Nesse sentido, é válido salientar o poder das representações culturais como uma forma de contrapor a materialidade das questões. A ideologia é fundamental na construção do caráter pessoal, desse modo, relutar em aceitar ideias pré-estabelecidas , mesmo que irrefutáveis, é fruto de uma doutrinação demagógica. Por exemplo, muitas pessoas não acreditam na viagem tripulada à Lua, outras acham que a Terra é plana, ainda que ajam provas cabais sobre tais fatos. Sob esse viés, pode-se associar a descrença no pensamento científico a um padrão comportamental - a maneira pela qual as pessoas decidem agir perante a realidade.
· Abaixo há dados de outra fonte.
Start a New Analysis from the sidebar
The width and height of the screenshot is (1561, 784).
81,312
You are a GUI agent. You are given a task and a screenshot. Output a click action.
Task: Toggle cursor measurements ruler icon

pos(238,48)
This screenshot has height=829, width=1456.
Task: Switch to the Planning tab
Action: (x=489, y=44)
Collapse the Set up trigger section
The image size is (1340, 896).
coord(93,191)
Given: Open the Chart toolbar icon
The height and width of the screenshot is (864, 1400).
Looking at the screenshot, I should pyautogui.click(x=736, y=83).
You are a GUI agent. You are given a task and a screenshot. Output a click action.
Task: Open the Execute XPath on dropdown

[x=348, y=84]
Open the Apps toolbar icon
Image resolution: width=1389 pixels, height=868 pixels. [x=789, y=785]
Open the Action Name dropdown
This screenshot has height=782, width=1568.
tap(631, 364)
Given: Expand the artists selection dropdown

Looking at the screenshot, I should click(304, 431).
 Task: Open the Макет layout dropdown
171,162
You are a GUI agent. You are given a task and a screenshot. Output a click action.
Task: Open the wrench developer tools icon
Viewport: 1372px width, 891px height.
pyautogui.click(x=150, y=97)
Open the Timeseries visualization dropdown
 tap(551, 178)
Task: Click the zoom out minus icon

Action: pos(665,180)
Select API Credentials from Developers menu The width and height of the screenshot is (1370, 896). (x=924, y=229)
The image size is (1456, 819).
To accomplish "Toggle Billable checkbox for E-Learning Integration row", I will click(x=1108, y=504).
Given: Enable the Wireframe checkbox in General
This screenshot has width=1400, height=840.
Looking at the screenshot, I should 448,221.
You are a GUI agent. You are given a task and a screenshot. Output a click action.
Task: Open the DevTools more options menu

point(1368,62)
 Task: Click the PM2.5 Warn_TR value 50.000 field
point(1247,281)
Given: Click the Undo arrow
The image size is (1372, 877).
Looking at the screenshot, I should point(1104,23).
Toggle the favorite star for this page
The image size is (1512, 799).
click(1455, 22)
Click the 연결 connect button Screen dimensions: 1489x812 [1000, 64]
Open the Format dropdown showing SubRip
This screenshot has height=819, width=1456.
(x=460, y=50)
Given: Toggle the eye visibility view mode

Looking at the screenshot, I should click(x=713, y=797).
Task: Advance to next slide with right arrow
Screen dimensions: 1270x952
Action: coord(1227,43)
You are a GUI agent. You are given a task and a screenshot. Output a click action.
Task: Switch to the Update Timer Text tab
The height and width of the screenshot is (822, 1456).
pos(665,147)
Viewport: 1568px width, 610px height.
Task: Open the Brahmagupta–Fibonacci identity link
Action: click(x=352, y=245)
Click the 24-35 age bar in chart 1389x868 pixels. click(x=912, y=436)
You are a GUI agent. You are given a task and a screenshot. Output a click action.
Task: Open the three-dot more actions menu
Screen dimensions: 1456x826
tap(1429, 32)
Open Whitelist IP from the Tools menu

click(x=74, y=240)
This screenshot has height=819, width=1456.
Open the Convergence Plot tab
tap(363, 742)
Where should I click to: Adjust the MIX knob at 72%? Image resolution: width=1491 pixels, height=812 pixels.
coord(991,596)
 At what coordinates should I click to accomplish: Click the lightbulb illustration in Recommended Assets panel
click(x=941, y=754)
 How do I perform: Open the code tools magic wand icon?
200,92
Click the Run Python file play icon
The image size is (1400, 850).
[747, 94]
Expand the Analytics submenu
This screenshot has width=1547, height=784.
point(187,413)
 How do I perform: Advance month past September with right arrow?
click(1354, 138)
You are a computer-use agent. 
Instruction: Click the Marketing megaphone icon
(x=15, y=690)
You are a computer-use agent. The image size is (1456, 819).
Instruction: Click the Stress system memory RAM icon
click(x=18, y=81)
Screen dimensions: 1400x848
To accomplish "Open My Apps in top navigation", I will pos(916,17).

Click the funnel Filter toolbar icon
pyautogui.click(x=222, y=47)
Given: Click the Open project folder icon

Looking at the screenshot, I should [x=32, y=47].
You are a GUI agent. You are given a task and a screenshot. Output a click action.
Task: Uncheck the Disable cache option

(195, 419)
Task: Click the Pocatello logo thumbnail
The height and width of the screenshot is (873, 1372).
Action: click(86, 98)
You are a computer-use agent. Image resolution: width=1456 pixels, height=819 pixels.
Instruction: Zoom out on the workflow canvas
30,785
Outrossim, refere-se a influência que instituições sociais, como a igreja, promovem na formação do pensamento dos indivíduos. No Brasil, um país predominantemente cristão, os dogmas religiosos acabam por se sobrepor, em muitos casos, à racionalidade científica. Com efeito, a disseminação de estudos científicos , como o evolucionismo de Charles Darwin, esbarra na crença criacionista propagada pela igreja.
Sendo assim, a educação deve ser utilizada como a principal arma no combate a ideologias e a desinformação. Para isso, é necessário um aprimoramento do sistema educacional no país, com a melhoria na qualidade do ensino, novas propostas pedagógicas e investimentos estruturais nas escolas. Além disso, o MEC também pode promover a expansão de projetos de feira de ciências com o objetivo de despertar o interesse dos jovens na carreira científica. Igualmente, na mídia falta a elaboração de mais matérias jornalísticas, ou mesmo de uma revista, como a Science, especializada na divulgação de artigos acadêmicos que colaboram muito para a educação do grande público, isso é uma lacuna que deve ser observada. Assim, com mais educação e informação a ciência pode se sobrepor ao mito, promovendo o esclarecimento e elucidando às controvérsias.